Backed by six exhibits and a dozen documents, the four-page letter described how Jane Sanders had “orchestrated” the purchase of 33 acres along Lake Champlain in Burlington, Vermont’s largest city, where her husband had minted his populist political brand as mayor. The deal closed in 2010, when the senator’s wife was president of Burlington College, a tiny, obscure, nontraditional school that always seemed to be struggling for students and funds. The letter alleged that to secure a $10 million loan and execute her grand plan to expand the college, Jane Sanders had falsified and inflated nearly $2 million that she’d claimed donors had pledged to repay the loans.
Sanders had “successfully and intentionally engaged in a fraudulent scheme to actively conceal and misrepresent material facts from a federal financial institution,” the letter alleged. It pressed for a federal investigation into potential bank fraud.
[…]
Brady Toensing wrapped these figures and facts into the January 2016 letter to the U.S. attorney and the FDIC, requesting an investigation into what he termed “apparent federal bank fraud.” In March 2016, Toensing doubled down in another letter to federal officials. This time, he made an allegation that struck to the core of Bernie Sanders’ clean-government image. “As a result of my [initial] complaint,” Toensing wrote, “I was recently approached and informed that Senator Bernard Sanders’s office improperly pressured People’s United Bank to approve the loan application submitted by the Senator’s wife, Ms. Sanders.”

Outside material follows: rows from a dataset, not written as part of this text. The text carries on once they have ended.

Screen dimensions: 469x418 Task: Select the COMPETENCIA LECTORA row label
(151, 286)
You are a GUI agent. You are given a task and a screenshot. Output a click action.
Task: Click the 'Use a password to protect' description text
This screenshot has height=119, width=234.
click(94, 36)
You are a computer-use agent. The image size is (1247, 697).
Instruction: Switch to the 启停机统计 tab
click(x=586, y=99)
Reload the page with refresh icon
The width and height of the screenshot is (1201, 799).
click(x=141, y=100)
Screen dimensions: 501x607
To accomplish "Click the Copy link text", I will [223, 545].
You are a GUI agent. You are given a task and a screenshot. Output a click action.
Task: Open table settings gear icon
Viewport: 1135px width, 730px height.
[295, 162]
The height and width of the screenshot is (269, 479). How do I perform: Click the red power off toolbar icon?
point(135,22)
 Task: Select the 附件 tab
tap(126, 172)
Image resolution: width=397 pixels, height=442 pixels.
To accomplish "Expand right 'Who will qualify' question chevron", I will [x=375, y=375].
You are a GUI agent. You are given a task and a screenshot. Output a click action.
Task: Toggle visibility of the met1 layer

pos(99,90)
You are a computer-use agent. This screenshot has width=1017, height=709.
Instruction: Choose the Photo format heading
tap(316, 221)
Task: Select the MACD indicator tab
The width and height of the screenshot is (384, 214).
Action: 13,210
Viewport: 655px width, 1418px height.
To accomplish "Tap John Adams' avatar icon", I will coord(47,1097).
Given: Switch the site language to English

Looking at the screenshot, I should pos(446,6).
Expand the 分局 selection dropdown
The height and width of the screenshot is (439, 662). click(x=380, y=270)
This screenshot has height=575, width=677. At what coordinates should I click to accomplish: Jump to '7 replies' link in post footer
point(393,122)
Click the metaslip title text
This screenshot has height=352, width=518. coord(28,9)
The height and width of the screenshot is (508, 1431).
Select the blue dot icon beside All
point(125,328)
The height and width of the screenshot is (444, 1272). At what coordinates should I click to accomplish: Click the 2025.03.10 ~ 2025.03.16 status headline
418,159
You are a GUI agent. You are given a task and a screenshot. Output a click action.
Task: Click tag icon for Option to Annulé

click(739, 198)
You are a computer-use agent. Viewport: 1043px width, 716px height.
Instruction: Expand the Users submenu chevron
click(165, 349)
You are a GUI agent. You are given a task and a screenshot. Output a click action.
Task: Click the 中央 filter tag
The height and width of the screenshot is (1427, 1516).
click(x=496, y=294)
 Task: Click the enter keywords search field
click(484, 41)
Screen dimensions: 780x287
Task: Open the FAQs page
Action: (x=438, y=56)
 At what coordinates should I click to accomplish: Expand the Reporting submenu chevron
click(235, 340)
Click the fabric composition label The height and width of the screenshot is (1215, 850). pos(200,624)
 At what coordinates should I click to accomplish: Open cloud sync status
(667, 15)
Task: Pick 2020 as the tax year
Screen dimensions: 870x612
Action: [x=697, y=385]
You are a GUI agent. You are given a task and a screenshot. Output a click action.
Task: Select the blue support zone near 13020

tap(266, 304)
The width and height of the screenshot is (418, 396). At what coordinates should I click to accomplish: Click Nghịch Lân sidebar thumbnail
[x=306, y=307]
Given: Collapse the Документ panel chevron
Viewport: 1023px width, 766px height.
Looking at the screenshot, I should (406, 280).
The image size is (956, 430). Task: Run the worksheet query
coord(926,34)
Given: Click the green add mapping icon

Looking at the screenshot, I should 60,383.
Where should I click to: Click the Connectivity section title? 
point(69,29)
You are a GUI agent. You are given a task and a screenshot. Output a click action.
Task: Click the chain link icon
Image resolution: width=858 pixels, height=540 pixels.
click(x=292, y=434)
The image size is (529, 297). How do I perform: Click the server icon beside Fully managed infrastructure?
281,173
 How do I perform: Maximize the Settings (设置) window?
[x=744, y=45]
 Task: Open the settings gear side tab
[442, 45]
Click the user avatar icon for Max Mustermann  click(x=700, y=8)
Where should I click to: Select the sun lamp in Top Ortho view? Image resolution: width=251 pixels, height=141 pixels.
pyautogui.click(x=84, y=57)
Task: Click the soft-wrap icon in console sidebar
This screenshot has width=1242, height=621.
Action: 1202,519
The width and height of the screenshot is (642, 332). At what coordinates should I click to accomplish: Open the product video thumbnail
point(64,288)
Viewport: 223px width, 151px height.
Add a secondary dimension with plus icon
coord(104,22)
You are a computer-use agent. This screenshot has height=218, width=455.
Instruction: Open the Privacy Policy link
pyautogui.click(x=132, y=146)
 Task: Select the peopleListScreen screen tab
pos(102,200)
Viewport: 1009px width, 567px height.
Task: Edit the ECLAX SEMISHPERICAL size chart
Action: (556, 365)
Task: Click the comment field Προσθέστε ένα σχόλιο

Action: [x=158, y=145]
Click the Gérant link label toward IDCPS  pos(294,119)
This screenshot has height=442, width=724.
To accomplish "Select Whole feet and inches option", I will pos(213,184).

Now, Mr. Toensing was Trump’s campaign chair in Vermont, which had led many within the Sanders’ inner circle to dismiss these charges. Granted, the evidence for bank fraud is slim, but as Katie noted from The Washington Post last week, the FBI is still digging through this.
A federal investigation into a land deal led by Jane Sanders, the wife and political adviser of Sen. Bernie Sanders, has accelerated in recent months — with prosecutors hauling off more than a dozen boxes of records from the Vermont college she once ran and calling a state official to testify before a grand jury, according to interviews and documents.
A half-dozen people said in interviews in recent days that they had been contacted by the FBI or federal prosecutors, and former college trustees told The Washington Post that lawyers representing Jane Sanders had interviewed them to learn what potential witnesses might tell the government.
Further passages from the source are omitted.